REQUEST ->
Reproduce every line of the listing below word for word, omitting the pictures.
------
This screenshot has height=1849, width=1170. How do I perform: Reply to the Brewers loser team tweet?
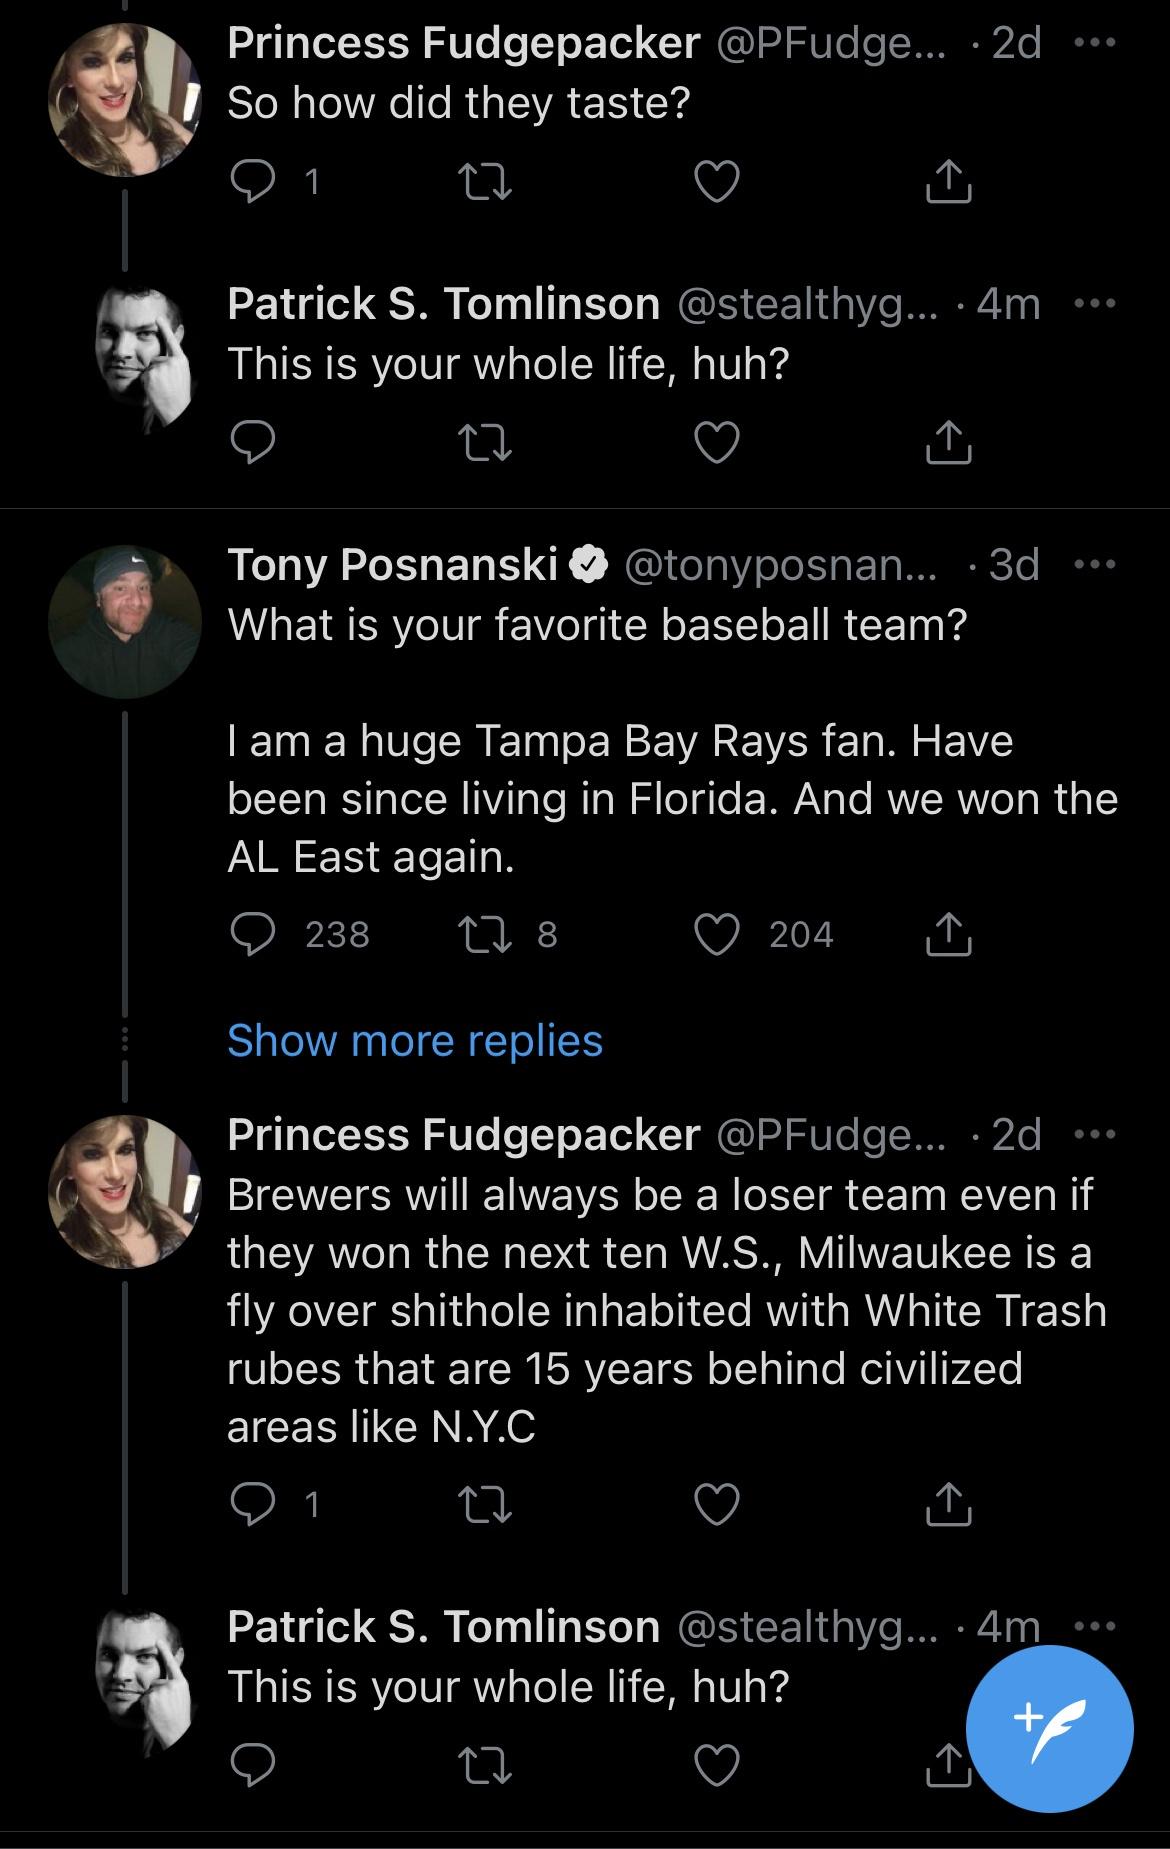pos(253,1504)
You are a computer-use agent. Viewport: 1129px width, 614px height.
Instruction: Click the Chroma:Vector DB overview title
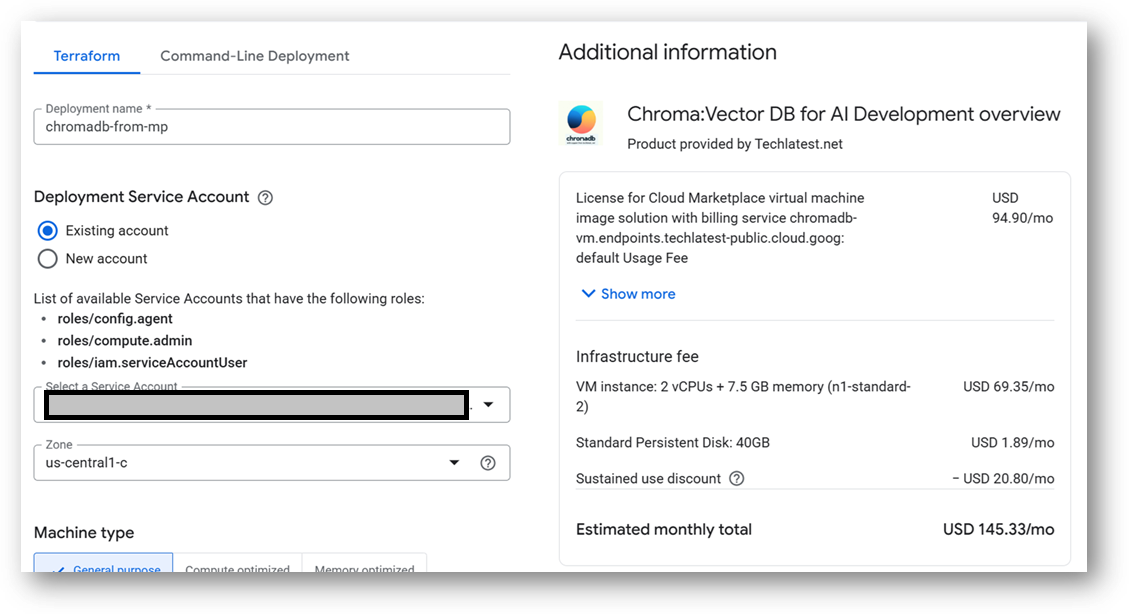click(x=843, y=115)
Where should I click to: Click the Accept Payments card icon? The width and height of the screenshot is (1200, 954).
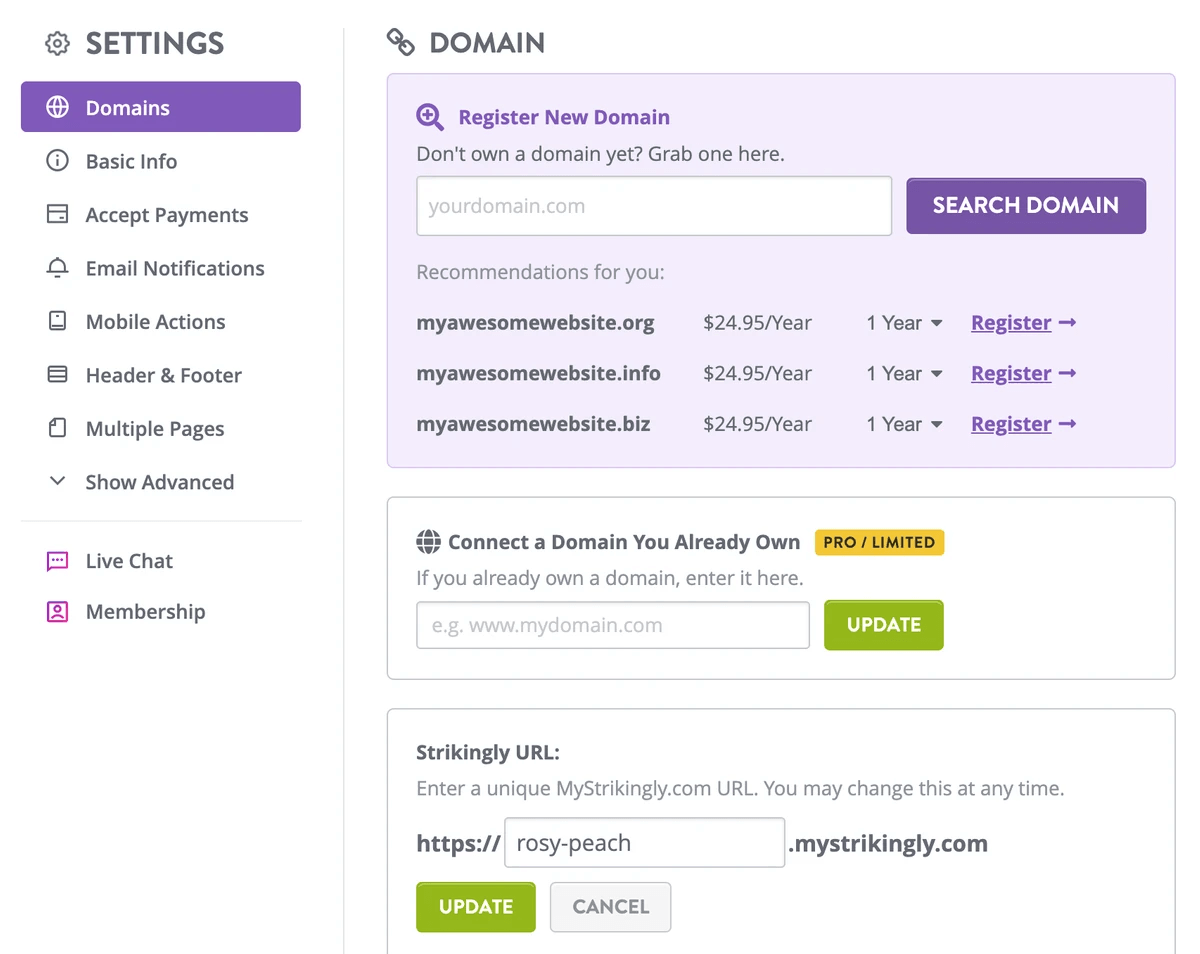pos(57,214)
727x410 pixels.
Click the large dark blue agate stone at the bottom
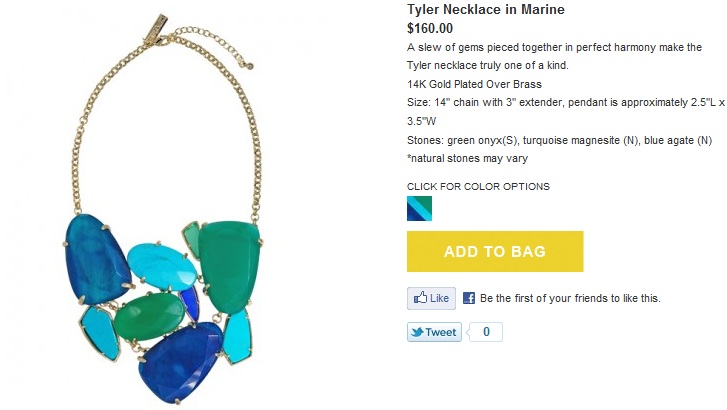pyautogui.click(x=181, y=362)
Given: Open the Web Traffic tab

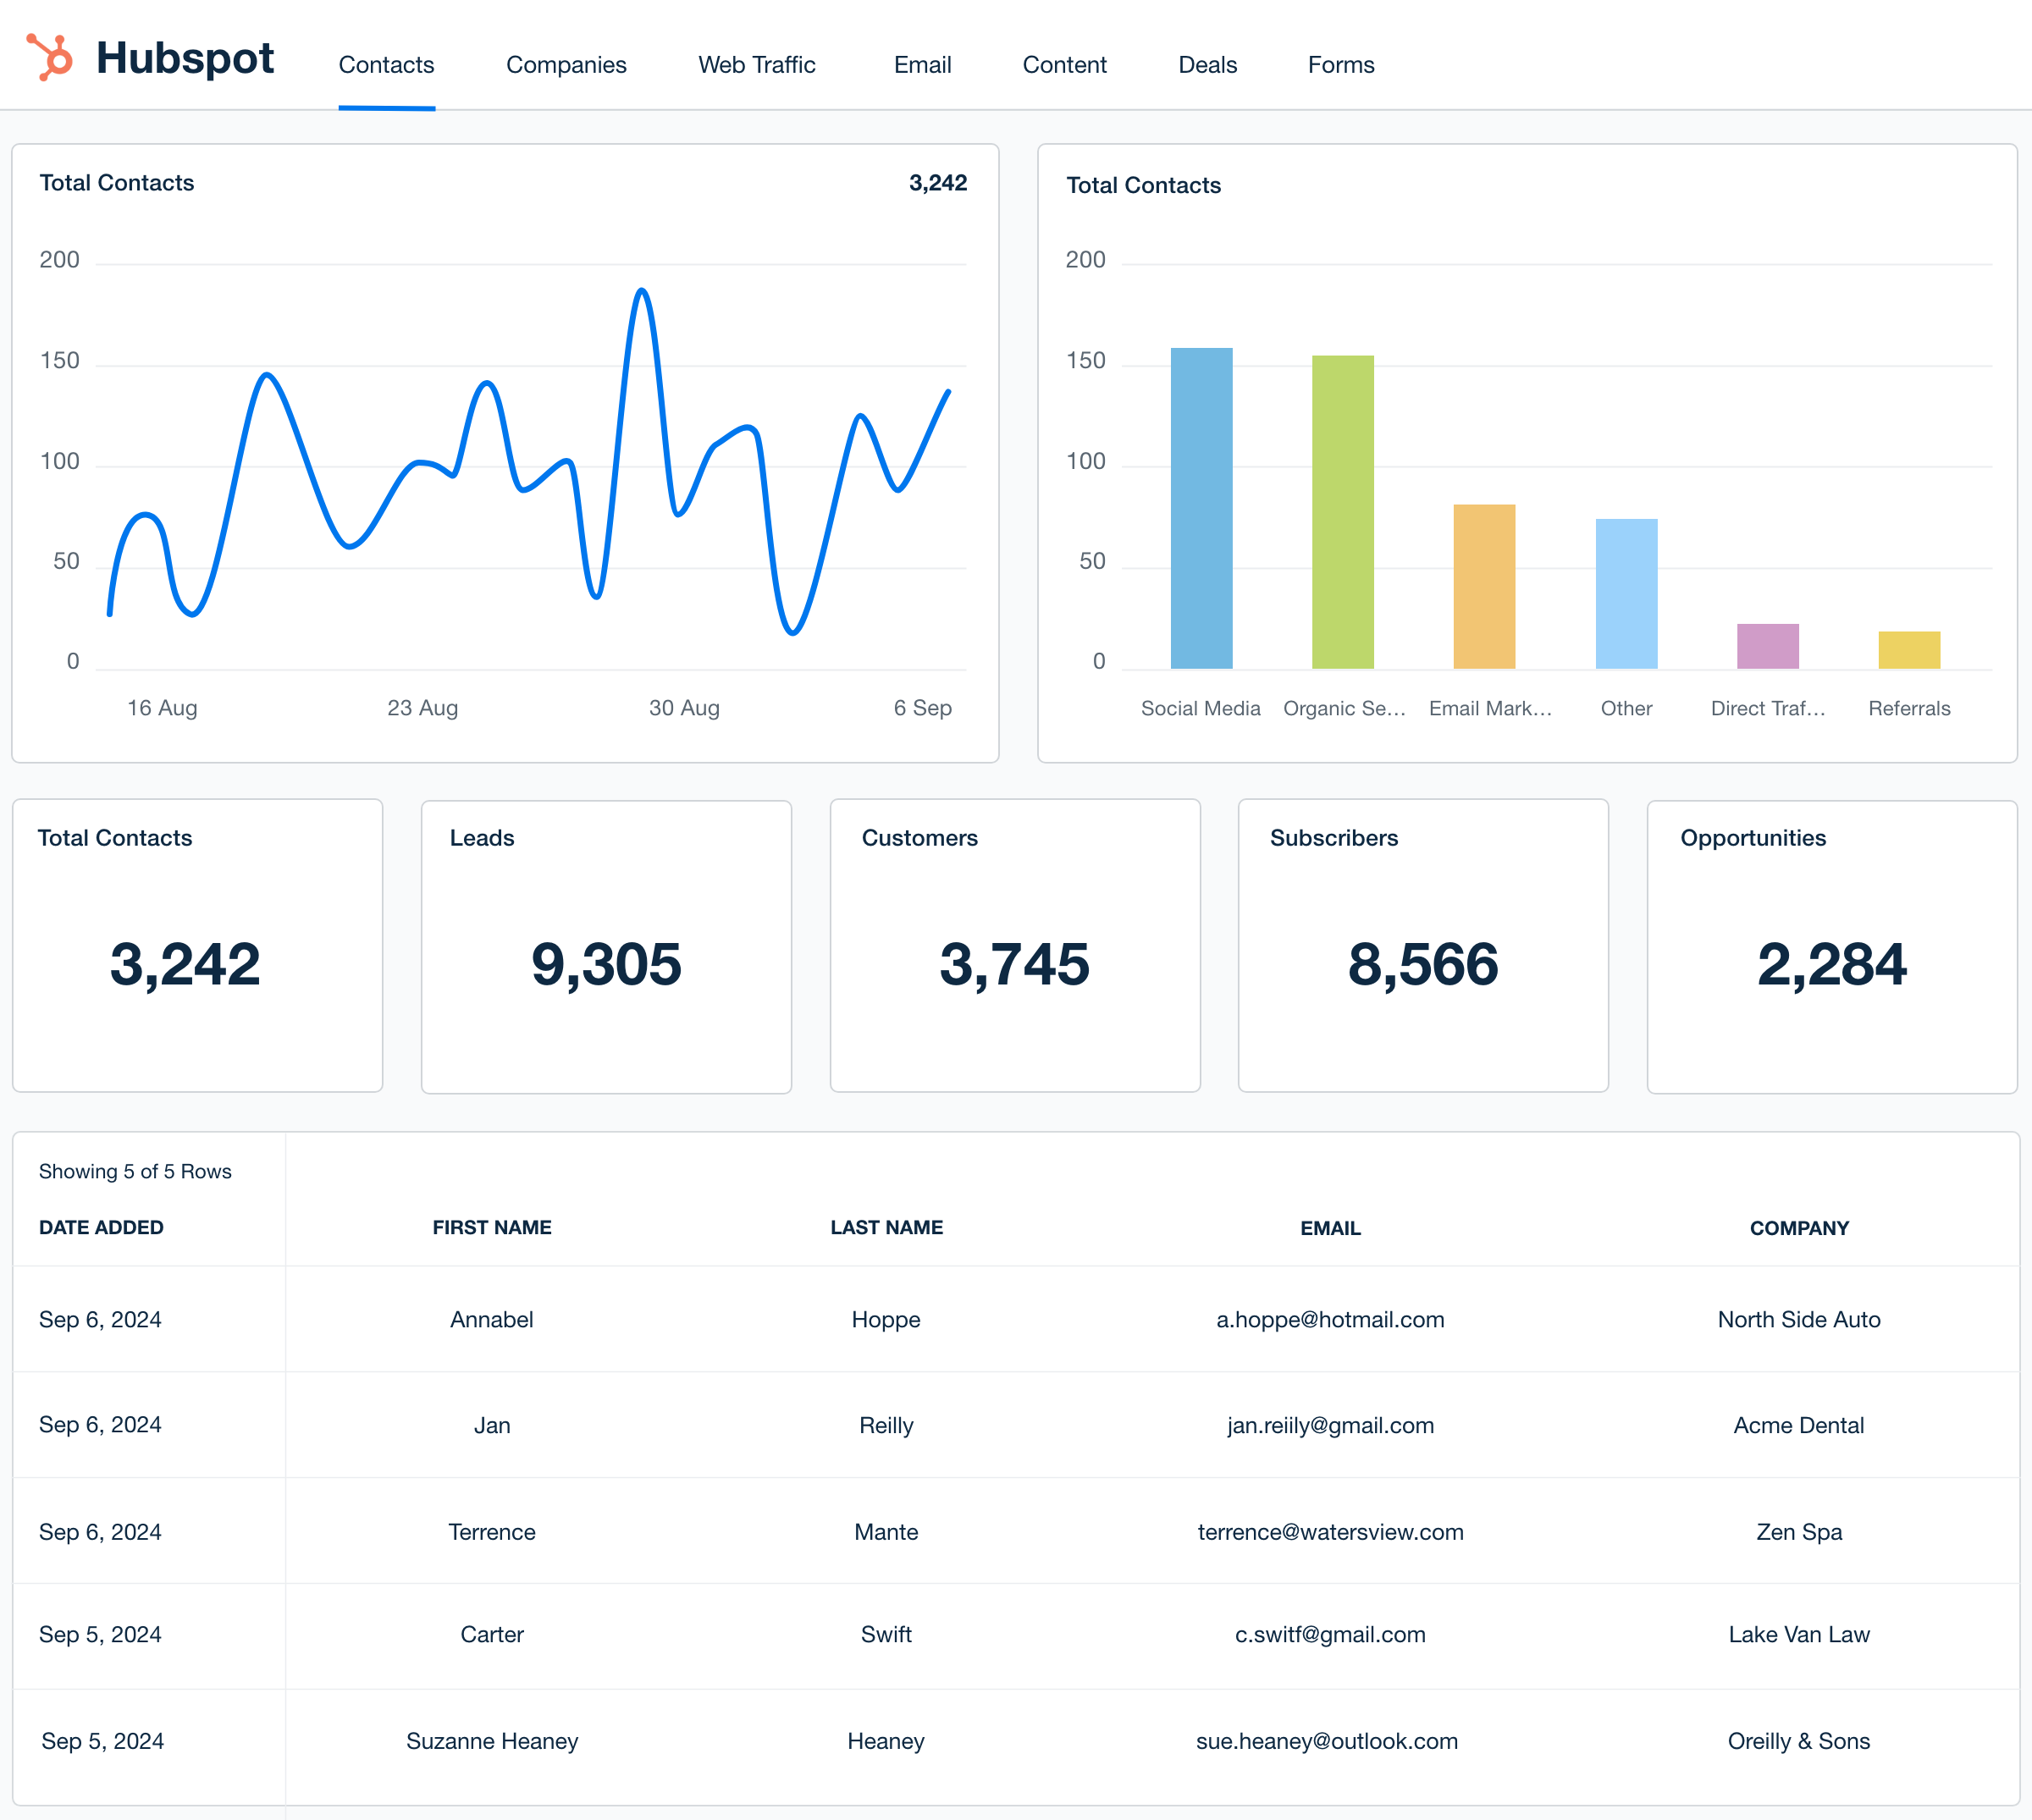Looking at the screenshot, I should click(756, 65).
------
ANSWER ->
This screenshot has height=1849, width=1170. How do I perform: Reply to the Brewers loser team tweet?
pos(253,1504)
You are a computer-use agent. Viewport: 1129px width, 614px height.
Instruction: Click the Chroma:Vector DB overview title
click(x=843, y=115)
Where should I click to: Click the Accept Payments card icon? The width and height of the screenshot is (1200, 954).
pos(57,214)
727x410 pixels.
Click the large dark blue agate stone at the bottom
pyautogui.click(x=181, y=362)
Given: Open the Web Traffic tab

Looking at the screenshot, I should click(756, 65).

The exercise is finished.